Curated by Tirza True Latimer, the exhibition “Other Points of View” employs a loose, associative logic to bring together the various currents—Surrealist, magic realist, modernist, and neo-Romantic—that coursed through the publication during its seven-year run. Treasures on display include Kristians Tonny’s quixotic mural sketches of nude horsemen, flying buffalo, and floating castles (made in 1937 for the Avery Auditorium at the Wadsworth Atheneum Museum of Art in Hartford, Connecticut) and Isamu Noguchi’s carceral brass-wire Spider Dress, 1946, worn by Martha Graham in the role of Medea in Cave of the Heart, first performed that same year. View fixture Pavel Tchelitchew is also represented by his psychedelic renditions of metabolic systems, confectionary sketches for ballets and costume balls, an insouciantly obscene drawing of an all-male orgy, and old-masterish portraits of Ford, his longtime lover. The editor himself appears, in a swaggering 1935 photograph by Henri Cartier-Bresson, as a dandified enfant terrible, buttoning his fly outside a Paris pissotière, known as a premier gay sex spot since the time of Rimbaud. Latimer’s inclusion of Ford’s later “Poem Posters,” 1964–65—lithographic montages of Op-art graphics and concrete poetry—and his related experimental 1967 film reveal linkages between the uptown bohemia of the ’40s and the downtown scene of the ’60s. Footage, shot by Jonas Mekas, Jack Smith, Stan VanDerBeek, Andy Warhol, and others, of his star-studded opening at New York’s Cordier & Ekstrom Gallery in 1965 is chopped and screwed to a shrieking free-jazz score. A grid of covers for View by the likes of Marcel Duchamp, Leonor Fini, Morris Hirshfield, Wifredo Lam, Fernand Léger, Georgia O’Keeffe, Kurt Seligmann, and Yves Tanguy suggest the “untheorized, and, to an extent, ‘cliquish’ eclecticism” (to borrow scholar Stamatina Dimakopoulou’s apt characterization) of the magazine.

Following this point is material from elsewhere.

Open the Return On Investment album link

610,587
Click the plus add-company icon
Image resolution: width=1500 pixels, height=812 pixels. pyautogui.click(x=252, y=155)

Originally an organ for refugee Surrealists displaced by World War II, View quietly seceded from the official movement with January 1943’s “Americana Fantastica” issue, its collage cover by Joseph Cornell concatenating images of trapeze artists, King Kong, the Empire State Building, and stock depictions of American Indians amid the torrents and vapors of Niagara Falls. In his introductory editorial, Tyler declared the fantastic “the inalienable property of the untutored, the oppressed, the anarchic, and the amateur,” impervious to academic “methodologies” and the “tyranny of the father and the schoolteacher,” taking an Oedipal dig at Surrealism’s grand fromage, André Breton.

Where Bretonian Surrealism was dogmatic, partisan, and patriarchal, View was commercial, catholic, and, perhaps most problematically for Breton, unabashedly queer. In a particularly nasty, homophobic barb, Breton once referred to the magazine as “pederasty international.” Greenberg—clearly no friend of Surrealism—saw View’s “putrescent” cosmopolitanism as the movement’s logical conclusion, and savored its undoing with bitter irony: “Not all the steadfastness of its leader in protesting against corruption wherever he could see it has prevented this ambivalence in the effects of Surrealism from eating back into and corrupting Surrealism itself.” Corruption. Ambivalence. Anthropophagy. If these are View’s inheritance, then art history—as Latimer’s show beautifully argues—is all the richer for it.